Your answer must be a single number: how many lines of the data include "handle".

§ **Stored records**
- - -
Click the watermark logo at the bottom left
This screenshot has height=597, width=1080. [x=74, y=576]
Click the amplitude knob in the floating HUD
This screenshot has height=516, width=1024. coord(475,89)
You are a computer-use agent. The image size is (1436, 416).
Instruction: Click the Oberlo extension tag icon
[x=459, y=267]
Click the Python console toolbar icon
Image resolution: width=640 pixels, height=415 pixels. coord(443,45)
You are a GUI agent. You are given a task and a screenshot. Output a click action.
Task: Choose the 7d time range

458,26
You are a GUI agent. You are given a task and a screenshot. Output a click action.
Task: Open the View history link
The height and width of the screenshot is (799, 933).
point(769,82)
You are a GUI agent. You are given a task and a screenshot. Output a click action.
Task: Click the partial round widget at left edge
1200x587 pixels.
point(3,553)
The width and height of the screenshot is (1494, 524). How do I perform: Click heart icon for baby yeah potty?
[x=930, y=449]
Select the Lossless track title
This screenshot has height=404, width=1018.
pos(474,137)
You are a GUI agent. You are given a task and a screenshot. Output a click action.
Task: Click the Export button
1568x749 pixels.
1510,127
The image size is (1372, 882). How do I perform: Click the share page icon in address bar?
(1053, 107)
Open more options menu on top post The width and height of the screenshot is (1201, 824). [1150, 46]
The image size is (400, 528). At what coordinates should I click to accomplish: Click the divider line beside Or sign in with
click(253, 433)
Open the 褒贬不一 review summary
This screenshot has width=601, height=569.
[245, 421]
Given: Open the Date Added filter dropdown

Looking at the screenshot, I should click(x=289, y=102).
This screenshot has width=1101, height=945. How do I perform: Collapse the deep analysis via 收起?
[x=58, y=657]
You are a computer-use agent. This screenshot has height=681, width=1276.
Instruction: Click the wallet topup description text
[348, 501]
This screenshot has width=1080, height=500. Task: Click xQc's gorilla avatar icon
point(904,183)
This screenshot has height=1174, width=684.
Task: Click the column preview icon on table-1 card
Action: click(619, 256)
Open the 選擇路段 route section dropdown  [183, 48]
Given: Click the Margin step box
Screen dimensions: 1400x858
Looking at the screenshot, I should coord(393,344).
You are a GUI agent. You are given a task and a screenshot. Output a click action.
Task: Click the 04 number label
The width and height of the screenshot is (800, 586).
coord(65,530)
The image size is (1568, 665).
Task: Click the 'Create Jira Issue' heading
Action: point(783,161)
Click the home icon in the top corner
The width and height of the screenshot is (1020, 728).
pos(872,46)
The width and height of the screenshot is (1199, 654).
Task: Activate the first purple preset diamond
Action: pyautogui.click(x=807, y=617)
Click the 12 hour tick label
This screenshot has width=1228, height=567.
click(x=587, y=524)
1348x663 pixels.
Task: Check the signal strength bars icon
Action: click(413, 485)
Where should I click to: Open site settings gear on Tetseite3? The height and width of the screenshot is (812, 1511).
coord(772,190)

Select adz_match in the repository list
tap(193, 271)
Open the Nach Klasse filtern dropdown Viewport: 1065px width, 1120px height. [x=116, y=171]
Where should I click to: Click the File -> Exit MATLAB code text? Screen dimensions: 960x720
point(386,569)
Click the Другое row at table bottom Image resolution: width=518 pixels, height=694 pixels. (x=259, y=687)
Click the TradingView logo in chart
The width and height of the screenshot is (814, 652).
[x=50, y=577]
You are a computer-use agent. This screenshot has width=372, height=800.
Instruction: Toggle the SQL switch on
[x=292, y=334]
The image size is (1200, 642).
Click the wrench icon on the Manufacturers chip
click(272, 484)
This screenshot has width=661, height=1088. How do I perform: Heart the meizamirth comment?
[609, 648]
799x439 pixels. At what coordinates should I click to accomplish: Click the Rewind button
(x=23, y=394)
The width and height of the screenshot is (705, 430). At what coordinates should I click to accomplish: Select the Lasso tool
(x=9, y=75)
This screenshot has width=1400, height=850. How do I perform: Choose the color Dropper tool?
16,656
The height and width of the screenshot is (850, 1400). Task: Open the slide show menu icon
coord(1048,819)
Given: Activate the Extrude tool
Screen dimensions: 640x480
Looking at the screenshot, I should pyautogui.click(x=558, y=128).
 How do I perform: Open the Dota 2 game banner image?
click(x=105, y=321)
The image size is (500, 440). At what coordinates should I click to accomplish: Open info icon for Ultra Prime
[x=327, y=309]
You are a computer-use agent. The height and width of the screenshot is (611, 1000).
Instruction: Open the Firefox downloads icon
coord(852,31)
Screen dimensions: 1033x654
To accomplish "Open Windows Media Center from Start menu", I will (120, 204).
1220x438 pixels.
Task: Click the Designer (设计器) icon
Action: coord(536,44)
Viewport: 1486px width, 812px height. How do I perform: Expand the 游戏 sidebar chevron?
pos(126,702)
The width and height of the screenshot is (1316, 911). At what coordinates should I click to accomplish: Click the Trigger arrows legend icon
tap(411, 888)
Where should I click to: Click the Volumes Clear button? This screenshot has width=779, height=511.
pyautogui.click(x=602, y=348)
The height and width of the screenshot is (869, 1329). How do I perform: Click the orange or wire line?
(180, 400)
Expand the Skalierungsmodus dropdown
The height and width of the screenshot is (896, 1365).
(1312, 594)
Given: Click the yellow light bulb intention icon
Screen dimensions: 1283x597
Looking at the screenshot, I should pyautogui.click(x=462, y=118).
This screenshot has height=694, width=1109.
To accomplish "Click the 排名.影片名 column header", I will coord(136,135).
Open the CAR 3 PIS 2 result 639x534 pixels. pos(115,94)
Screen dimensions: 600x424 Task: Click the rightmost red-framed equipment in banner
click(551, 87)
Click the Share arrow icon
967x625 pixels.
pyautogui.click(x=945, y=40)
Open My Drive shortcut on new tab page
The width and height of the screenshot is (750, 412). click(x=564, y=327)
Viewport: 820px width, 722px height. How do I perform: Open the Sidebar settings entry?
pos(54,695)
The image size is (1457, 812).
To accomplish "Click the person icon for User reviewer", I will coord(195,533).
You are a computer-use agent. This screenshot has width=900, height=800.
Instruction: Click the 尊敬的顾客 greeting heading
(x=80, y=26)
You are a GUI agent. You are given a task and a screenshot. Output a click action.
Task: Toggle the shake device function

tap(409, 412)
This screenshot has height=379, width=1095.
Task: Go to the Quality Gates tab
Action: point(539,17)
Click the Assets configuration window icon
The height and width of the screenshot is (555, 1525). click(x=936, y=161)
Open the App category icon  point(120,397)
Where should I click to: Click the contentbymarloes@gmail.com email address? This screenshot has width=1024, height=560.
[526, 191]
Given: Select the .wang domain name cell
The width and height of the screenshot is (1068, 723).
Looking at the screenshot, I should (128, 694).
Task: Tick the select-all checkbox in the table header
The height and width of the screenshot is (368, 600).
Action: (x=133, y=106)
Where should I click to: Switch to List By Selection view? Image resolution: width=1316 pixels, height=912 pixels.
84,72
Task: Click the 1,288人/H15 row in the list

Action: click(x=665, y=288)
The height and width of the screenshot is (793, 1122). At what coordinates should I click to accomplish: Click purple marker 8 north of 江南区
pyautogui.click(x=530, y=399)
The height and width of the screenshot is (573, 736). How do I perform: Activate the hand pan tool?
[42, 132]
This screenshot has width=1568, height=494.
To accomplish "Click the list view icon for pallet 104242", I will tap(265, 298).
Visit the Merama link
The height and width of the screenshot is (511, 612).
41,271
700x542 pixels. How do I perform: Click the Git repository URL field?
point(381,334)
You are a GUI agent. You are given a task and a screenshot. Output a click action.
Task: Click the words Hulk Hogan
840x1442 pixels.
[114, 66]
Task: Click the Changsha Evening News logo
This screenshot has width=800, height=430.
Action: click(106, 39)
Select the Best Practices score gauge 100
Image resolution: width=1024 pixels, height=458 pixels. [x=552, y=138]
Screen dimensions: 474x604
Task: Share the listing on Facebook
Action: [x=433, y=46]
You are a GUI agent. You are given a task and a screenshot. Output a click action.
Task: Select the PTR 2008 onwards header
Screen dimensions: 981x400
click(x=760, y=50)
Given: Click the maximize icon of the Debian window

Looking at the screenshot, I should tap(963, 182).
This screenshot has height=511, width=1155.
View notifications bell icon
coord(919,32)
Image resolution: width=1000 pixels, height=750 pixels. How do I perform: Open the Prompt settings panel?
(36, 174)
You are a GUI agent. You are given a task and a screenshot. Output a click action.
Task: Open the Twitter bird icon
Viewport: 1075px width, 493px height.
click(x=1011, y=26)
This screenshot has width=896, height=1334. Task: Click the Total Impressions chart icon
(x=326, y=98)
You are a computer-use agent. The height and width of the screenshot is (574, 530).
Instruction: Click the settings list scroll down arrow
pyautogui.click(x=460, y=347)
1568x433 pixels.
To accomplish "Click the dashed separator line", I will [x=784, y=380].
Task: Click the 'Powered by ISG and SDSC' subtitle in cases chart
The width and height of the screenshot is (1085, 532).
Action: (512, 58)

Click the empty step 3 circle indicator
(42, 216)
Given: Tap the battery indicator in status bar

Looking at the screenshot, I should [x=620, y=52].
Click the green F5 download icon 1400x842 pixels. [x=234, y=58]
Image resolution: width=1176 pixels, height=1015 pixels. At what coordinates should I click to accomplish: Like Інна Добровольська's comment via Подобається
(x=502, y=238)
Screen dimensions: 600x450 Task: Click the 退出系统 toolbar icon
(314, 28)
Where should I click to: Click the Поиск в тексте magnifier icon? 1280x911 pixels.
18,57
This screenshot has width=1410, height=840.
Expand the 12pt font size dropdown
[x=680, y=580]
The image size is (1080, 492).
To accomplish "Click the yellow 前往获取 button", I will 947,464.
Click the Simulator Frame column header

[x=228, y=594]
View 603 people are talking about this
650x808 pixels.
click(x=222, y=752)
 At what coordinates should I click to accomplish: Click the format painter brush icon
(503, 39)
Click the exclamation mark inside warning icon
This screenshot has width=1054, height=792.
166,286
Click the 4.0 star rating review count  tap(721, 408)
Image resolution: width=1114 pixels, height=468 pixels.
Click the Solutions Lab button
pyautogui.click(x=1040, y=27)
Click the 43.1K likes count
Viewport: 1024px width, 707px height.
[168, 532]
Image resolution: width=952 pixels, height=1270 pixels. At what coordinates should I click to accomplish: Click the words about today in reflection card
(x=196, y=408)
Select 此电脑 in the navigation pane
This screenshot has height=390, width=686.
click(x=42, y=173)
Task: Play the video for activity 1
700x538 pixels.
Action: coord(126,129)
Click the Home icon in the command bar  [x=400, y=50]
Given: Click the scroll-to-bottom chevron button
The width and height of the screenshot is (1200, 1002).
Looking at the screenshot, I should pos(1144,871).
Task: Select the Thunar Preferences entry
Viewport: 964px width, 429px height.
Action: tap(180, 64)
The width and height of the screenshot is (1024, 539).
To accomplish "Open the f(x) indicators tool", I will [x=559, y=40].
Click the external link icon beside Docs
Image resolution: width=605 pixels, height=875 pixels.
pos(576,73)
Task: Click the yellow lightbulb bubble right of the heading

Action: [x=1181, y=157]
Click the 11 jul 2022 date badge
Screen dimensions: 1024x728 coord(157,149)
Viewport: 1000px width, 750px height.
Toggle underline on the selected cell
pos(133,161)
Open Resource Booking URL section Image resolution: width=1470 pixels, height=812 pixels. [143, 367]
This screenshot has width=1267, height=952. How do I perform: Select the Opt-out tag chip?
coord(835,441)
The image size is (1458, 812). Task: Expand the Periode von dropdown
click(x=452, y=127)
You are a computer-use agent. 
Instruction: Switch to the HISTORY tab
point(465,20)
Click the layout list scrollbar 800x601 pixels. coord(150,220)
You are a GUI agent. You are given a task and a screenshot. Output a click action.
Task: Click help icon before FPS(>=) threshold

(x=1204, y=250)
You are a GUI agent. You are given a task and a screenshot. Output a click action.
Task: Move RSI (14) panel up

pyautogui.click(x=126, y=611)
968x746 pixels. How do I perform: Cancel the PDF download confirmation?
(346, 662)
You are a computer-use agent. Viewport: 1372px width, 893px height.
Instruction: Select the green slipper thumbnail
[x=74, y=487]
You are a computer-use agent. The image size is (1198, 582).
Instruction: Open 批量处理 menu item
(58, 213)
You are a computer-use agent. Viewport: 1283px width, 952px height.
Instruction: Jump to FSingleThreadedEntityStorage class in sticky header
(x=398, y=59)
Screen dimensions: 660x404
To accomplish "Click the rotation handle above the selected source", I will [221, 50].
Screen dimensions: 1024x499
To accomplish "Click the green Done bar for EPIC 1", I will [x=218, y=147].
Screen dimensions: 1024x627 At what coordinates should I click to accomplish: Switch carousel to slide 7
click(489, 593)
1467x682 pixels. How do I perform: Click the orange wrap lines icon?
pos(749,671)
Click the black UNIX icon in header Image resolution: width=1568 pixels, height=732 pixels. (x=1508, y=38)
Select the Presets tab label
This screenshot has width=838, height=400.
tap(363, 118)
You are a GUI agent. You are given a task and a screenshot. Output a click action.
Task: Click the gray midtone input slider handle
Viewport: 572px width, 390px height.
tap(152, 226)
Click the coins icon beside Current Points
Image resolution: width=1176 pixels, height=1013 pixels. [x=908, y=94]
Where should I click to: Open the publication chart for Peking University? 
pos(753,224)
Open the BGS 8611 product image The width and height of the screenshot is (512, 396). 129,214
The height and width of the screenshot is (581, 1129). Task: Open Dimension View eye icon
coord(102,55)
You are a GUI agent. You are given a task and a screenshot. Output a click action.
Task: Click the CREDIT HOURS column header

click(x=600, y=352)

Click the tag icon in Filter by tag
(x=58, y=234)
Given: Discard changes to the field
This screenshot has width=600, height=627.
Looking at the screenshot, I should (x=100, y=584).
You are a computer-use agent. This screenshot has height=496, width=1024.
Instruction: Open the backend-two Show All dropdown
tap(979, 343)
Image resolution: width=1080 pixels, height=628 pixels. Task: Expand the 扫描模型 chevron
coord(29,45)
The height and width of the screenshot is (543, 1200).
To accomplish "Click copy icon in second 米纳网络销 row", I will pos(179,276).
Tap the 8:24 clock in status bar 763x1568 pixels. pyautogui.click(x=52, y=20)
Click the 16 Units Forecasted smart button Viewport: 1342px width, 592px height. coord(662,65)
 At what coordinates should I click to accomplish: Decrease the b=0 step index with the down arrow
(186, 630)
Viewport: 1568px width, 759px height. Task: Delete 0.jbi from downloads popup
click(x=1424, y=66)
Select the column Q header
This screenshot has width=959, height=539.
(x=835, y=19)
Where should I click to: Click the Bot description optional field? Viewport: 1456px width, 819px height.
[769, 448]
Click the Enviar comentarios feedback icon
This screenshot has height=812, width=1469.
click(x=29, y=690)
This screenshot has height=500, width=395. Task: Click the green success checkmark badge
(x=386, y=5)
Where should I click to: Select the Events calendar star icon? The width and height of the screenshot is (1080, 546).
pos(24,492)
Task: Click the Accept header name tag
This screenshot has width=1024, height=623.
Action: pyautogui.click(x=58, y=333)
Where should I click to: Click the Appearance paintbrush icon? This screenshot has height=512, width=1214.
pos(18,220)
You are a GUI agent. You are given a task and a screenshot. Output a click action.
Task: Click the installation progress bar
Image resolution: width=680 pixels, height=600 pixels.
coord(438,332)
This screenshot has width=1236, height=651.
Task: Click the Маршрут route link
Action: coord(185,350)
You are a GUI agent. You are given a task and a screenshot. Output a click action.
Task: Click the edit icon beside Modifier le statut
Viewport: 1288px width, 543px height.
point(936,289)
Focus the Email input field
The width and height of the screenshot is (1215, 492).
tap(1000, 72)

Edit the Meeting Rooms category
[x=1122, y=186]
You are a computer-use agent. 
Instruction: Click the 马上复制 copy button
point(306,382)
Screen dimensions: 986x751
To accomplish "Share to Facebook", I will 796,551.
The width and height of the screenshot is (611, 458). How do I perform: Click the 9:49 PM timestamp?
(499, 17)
- - -
§ **Response to the task**
2